RAPD-PCR and SSCP analysis for insect population genetic studies

Abstract

Population genetic studies require analysis of many individuals with multiple genetic markers. Prior to the development of the polymerase chain reaction (PCR) insect population geneticists relied almost exclusively on biochemical polymorphisms (Tabachnick and Black, 1996) as genetic markers. Random Amplified Polymorphic DNA (RAPD) and Single-Strand Conformation Polymorphism (SSCP) analysis are two PCR-based techniques developed in the last 5 years that allow a virtually unlimited number of genetic markers to be amplified in individual insects.

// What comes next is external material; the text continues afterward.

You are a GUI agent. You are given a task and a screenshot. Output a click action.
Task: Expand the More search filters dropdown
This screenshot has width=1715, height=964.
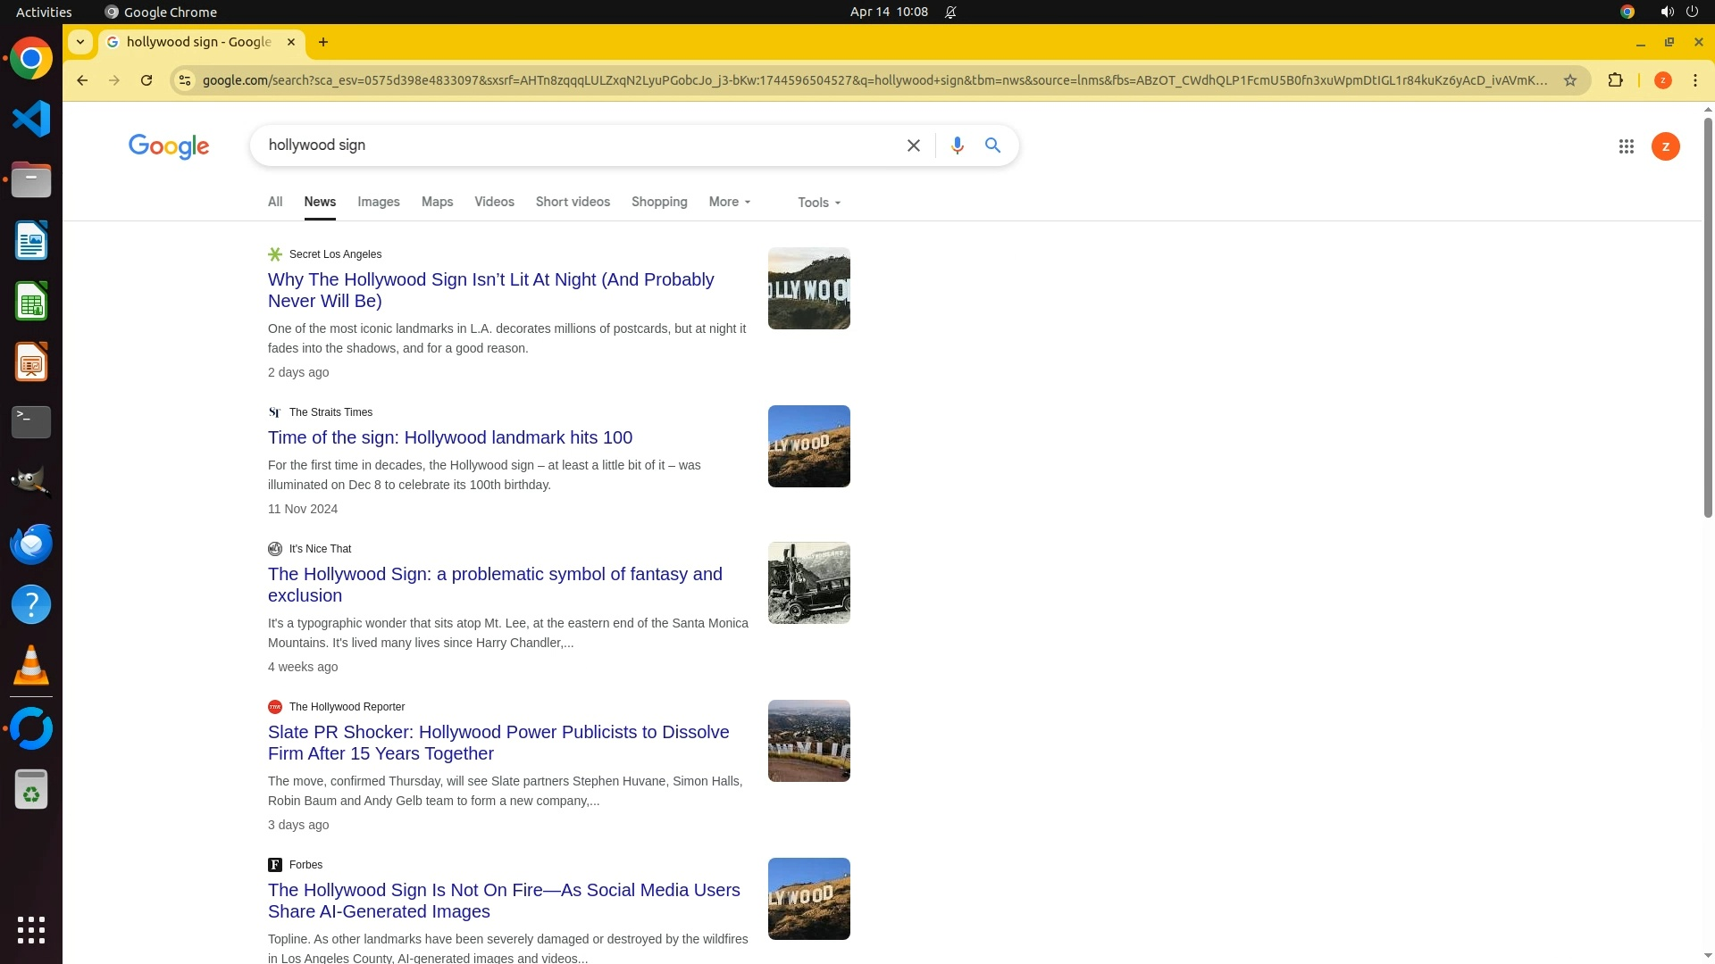point(729,203)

Both techniques are simple, rapid, safe and relatively inexpensive. They offer the insect geneticist an unprecedented ability to examine many genetic markers simultaneously. This improves resolution of spatial and seasonal genetic differentiation among populations and increases the accuracy and precision of gene flow rate estimates. Monitoring segregation of markers distributed throughout a genome also allows for intensive examination of linkage disequilibrium. RAPD and SSCP markers have already been used in population genetic studies (Puterka et al., 1993; Tabachnick and Black, 1996; Apostol et al., 1996; Norris et al., 1996) and in genetic fingerprinting (Apostol et al., 1993,1994). They have also proven useful in detection and identification of cryptic species (Black et al., 1992; Wilkerson et al., 1993; Kambhampati et al., 1992; Ballinger-Crabtree et al., 1992; Hiss et al., 1994; Black and Munstermann, 1996).